Today, the governors of New York, New Jersey and Connecticut have announced a series of steps to stem the virus including limiting bars and restaurants to takeout and delivery, as well as closing casinos, gyms and movie theaters.
Nobody would argue the most important thing right now is to stem the spread of the virus, and that no measure seems too extreme. Not shutting schools or nursing homes or catering facilities.
The coronavirus is wreaking havoc worldwide, with Italy reporting 368 new deaths, bringing the toll there to 1,809 on Sunday, the largest one-day rise for any nation, and many say, a harbinger of what could happen here in the U.S. if the government does not act decisively.
Today, County Executive Ed Day issued a Declaration of a State of Emergency in Rockland.
“This is a rapidly changing situation, but we have been working through the weekend to ensure everything is being done in a legal and proper manner,” Day said in a statement Sunday. “We have been in close contact with our school Superintendents, Rockland BOCES and other local officials as we finalize the plans that will protect our children, our families and our neighbors. I once again ask our residents to stay calm and remember to look out for your friends and neighbors as we navigate this situation with COVID-19.”
The second virus-related fatality in New York occurred in Rockland, where a 64-year-old who had died in Suffern was tested posthumously and found to have been infected. He had underlying medical conditions, according to the Medical Examiner.
In the U.S., more than 3,100 cases of the virus have been reported across 49 states as of Sunday, and public officials are using their power to enact stricter measures to slow the virus’s spread. New York City’s public school system, the nation’s largest with 1.1 million students, will be shutting down this week. Ohio ordered restaurants and bars to close. Maryland has shut down casinos, racetracks, and betting facilities. Starbucks plans to close some stores in malls and cities with outbreaks.

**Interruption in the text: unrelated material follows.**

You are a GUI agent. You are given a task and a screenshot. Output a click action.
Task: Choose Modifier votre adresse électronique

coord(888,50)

Dr. Anthony Fauci, the director of the National Institute of Allergy and Infectious Diseases has said that a 14-day national shutdown might eventually be needed and he urged people to “hunker down significantly more than we as a country are doing.”
Most can agree that we’ve never experienced anything like this before. There’s no playbook – as there has been after a hurricane or even in the wake of 9/11 or even a post-war period. The irony of most colossal disasters is that after the initial impact of the event it is human nature to regroup, come together, to unify both psychologically and physically to heal wounds and find ways to move forward. The COVID-19 virus by its nature forces us to physically isolate ourselves, to fight for our individual survival. Understandably, we are literally afraid of one another.

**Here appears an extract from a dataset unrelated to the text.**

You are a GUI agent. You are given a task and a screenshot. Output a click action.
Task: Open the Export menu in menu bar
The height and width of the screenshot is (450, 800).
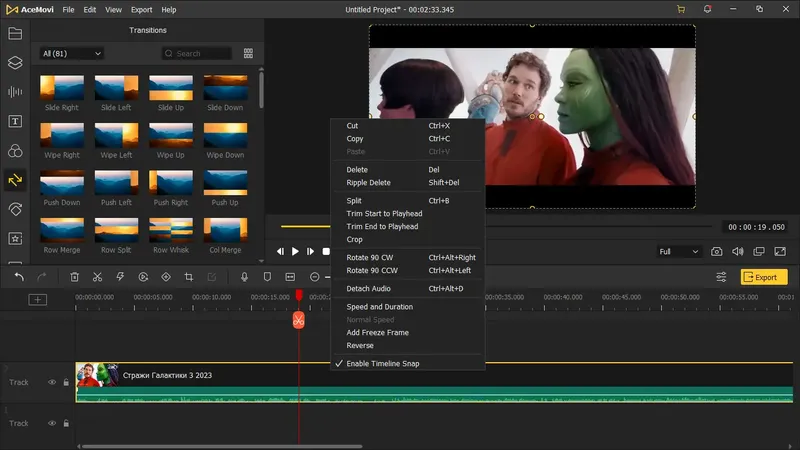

Many entrepreneurs already feel the impact of this crisis – though it has been going on for just a few weeks. As fear deepens, and as public officials take more understandable draconian measures, the streets, the stores, the restaurants, the movies – you name it – will become ghost towns.
The questions are: Who can weather the storm? What business has deep enough pockets? Will it make more sense to take a loan or fold?
The Federal Reserve on Sunday night slashed interest rates to near zero and unveiled a sweeping set of programs in an effort to stem the bleeding economy. In addition to cutting its benchmark interest rate by a full percentage point, returning it to a range of 0 to 0.25 percent, the Fed said it would inject capital into the economy by buying at least $500 billion of Treasury securities and at least $200 billion of mortgage-backed debt over coming months.
This is a start, as is the ramp up of testing. And while the Fed’s moves will make it cheaper for consumers to borrow and spend as the nation bounces back from the virus, what nobody knows is how long that will take, and what the cost in human life and businesses will be.